Richard Brinsley Sheridan,
celebrated author of The Rivals and The School for Scandal, popular owner of
Drury Lane Theatre, and longtime Member of Parliament, died in abject poverty
shortly after a sheriff’s officer tried to drag him out of his deathbed to
debtors’ prison. Sheridan’s descent from fame and fortune to squalid misery was
the result of his election defeat after thirty-two years in office, the destruction
of his theatre in a fire, and his own prodigal lifestyle.
Born to a middle-class
family in Dublin in 1751, Sheridan moved with them to London when he was seven.
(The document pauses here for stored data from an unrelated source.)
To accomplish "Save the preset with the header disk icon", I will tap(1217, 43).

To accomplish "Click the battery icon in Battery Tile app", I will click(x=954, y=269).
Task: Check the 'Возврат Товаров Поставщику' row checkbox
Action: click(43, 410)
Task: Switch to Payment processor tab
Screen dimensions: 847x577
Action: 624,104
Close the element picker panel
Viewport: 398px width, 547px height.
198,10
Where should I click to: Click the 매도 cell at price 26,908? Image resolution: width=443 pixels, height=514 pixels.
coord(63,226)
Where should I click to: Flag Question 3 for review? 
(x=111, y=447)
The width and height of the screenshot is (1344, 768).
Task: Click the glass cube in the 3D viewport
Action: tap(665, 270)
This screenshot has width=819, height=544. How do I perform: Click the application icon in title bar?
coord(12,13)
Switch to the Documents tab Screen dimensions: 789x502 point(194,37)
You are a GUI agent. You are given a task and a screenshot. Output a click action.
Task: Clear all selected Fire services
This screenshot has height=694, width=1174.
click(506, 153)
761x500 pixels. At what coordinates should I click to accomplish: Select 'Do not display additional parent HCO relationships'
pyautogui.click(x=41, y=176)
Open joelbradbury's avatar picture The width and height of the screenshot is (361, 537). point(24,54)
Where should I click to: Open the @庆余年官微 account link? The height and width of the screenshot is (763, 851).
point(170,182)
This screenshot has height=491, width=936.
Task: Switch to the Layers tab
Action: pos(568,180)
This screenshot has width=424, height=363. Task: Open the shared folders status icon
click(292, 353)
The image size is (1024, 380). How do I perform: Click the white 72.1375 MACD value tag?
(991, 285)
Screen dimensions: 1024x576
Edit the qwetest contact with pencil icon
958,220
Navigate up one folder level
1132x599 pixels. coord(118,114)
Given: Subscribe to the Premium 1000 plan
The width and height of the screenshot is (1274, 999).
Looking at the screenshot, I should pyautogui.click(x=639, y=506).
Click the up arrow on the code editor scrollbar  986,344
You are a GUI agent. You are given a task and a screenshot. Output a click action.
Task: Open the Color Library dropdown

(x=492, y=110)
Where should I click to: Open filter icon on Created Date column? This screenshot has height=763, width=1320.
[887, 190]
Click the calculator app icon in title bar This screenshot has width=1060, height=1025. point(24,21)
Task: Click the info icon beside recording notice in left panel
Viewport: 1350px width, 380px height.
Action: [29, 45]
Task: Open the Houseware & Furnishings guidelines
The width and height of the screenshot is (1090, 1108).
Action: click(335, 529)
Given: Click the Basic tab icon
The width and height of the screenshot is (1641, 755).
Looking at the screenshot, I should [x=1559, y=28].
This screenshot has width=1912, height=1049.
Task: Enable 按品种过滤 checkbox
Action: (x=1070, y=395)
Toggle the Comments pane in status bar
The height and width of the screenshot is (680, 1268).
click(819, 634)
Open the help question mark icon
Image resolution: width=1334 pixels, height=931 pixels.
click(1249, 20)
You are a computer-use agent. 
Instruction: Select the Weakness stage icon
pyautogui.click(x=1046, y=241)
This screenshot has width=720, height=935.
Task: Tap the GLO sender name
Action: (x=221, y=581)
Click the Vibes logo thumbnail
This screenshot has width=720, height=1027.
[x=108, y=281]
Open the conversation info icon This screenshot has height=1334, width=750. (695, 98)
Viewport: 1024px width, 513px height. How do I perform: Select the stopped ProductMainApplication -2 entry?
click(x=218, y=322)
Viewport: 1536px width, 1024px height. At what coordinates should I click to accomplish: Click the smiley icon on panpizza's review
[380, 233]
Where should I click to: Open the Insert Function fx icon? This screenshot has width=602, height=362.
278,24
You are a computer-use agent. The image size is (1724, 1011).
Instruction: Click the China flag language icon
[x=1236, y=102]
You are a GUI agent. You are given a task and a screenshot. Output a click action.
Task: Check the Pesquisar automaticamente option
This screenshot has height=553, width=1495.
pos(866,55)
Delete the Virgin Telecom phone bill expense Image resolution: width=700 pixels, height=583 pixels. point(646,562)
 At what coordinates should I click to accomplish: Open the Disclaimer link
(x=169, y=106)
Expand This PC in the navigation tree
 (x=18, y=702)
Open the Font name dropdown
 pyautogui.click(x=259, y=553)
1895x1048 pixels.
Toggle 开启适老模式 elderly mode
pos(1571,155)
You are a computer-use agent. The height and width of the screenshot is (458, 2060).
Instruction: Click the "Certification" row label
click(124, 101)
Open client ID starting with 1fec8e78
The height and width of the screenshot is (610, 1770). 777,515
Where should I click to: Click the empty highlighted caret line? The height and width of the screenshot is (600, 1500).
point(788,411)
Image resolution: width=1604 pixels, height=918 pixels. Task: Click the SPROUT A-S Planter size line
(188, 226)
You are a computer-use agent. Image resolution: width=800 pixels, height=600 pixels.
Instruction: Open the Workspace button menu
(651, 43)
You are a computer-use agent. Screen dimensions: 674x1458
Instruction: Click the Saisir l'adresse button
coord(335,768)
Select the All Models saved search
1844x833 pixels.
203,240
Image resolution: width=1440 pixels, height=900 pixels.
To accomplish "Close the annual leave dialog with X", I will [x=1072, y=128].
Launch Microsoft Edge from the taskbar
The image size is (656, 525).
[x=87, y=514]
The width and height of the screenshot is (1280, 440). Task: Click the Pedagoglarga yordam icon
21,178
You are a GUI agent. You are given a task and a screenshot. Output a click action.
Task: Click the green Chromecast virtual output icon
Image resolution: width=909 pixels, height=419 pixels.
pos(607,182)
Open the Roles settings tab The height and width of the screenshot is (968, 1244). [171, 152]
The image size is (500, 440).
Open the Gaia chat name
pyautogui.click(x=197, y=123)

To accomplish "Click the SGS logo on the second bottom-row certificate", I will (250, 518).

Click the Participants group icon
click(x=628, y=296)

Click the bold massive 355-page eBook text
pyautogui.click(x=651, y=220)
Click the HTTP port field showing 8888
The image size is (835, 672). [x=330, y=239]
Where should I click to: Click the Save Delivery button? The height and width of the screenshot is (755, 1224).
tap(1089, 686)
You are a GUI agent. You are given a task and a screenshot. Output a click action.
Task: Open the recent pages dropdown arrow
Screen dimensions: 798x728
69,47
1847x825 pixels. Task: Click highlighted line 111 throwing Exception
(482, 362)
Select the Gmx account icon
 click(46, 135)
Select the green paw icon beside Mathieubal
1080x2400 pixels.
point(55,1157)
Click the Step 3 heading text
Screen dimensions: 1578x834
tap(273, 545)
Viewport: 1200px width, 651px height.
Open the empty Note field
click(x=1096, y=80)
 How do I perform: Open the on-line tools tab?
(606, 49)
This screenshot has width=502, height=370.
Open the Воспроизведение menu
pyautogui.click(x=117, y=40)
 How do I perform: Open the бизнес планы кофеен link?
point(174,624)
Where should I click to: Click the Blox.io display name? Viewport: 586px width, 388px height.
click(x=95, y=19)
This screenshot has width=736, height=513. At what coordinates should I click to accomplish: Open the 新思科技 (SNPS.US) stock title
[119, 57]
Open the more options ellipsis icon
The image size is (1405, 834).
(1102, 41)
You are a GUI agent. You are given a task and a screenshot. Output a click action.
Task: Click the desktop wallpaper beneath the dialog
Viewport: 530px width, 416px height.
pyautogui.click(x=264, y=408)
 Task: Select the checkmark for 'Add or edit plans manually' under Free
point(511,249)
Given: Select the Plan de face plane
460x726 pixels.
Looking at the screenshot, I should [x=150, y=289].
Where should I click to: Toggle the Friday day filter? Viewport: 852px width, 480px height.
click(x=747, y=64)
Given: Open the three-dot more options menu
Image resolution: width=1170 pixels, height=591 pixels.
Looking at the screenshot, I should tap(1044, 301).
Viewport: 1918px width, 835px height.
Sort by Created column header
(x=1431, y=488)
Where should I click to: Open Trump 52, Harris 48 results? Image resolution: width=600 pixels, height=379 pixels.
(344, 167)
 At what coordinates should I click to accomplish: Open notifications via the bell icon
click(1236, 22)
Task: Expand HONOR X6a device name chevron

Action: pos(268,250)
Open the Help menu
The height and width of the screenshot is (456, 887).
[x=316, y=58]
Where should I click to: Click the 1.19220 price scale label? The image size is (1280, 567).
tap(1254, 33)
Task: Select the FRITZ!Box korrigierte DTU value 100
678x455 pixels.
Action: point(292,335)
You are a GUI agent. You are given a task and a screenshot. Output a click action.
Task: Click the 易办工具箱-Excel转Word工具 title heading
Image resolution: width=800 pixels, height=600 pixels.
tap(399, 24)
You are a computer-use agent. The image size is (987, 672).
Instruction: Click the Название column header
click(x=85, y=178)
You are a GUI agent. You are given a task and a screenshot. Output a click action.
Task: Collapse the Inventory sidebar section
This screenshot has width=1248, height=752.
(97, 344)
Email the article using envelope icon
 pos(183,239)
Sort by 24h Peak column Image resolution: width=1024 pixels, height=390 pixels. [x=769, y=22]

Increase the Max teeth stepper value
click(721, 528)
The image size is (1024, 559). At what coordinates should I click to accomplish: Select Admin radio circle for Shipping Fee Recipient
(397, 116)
His mother was a playwright and novelist and his father, at one time an
actor-manager, was an author on educational topics. Young Richard attended the prestigious Harrow School, then
was privately tutored in academics, fencing, and horsemanship.
At age twenty-one Richard
fell madly in love with Elizabeth Ann Linley, fought a duel that nearly killed
him in defense of her honor, and then eloped with her. Although nearly penniless, the couple
set up housekeeping in London in grand style among a fashionable crowd. To
support them, Sheridan turned to playwriting. After a disastrous opening-night
of his comedy The Rivals at Covent
Garden, he replaced one cast member,
reopened the next night, and found he had a smash-hit on his hands. His
reputation was secured.
Sheridan rode a wave of
popularity, which was enhanced by his next play, the even more successful School for Scandal. With several
partners, including the actor David Garrick, he bought the Drury Lane Theatre,
which he also managed before becoming its sole owner.
Deciding to enter
politics, Sheridan stood for Parliament and was elected in 1780, allying
himself with those who favored the upstart American colonists who had revolted
and formed a new nation. Years later, when Sheridan was deeply in debt, the
American Congress thanked him for his support by offering him £20,000—an enormous
sum, which Sheridan proudly refused to accept. During his Parliamentary career,
Sheridan lived grandly, hobnobbing with royalty, nobility, and powerful
politicians, spending money freely, and engaging in some questionable business
ventures. His wife, Elizabeth, died, and in 1795 he married Hester Ogle,
daughter of the Dean of Winchester.
In 1809 the Drury Lane
Theatre was destroyed by fire, and Sheridan went deeply into debt trying to
rebuild it. In 1812, after thirty-two years of continuous service in Parliament,
he was defeated for re-election. Creditors closed in on him, and he fell ill,
suffering circulatory problems and an undiagnosed stomach ailment. At the same
time Hester developed a cancer from which she would suffer for several years.
Sheridan retreated to a
house at 7 Savile Row in the posh Mayfair district of London—but it was soon
depleted of any elegant furnishings and bill-collecting bailiffs took
possession of the premises.
The Irish writer Thomas
Moore gave this account of Sheridan’s final days: “The disorder
with which he was now attacked arose from a diseased state of the stomach,
brought on partly by irregular living and partly by the harassing anxieties
that had for so many years without intermission beset him. His powers of
digestion grew every day worse… his stomach was completely worn out, and he
could no longer bear any kind of sustenance…Connected no doubt with the
disorganization of his stomach was an abscess, from which, though distressingly
situated, he does not seem to have suffered much pain. In the spring of the
year, however, he was obliged to confine himself amost entirely to his bed.”
Not long
before his death, a sheriff’s officer arrested Sheridan in his bed and was
about to carry him off, wrapped in his blankets, to a debtor’s jail, when his
physician, Dr. Bain, intervened and warned the officer of the blame he would
incur if his prisoner died on the way. The officer backed down.
Sheridan
began to suffer shivering fits, then fell into a state of complete exhaustion.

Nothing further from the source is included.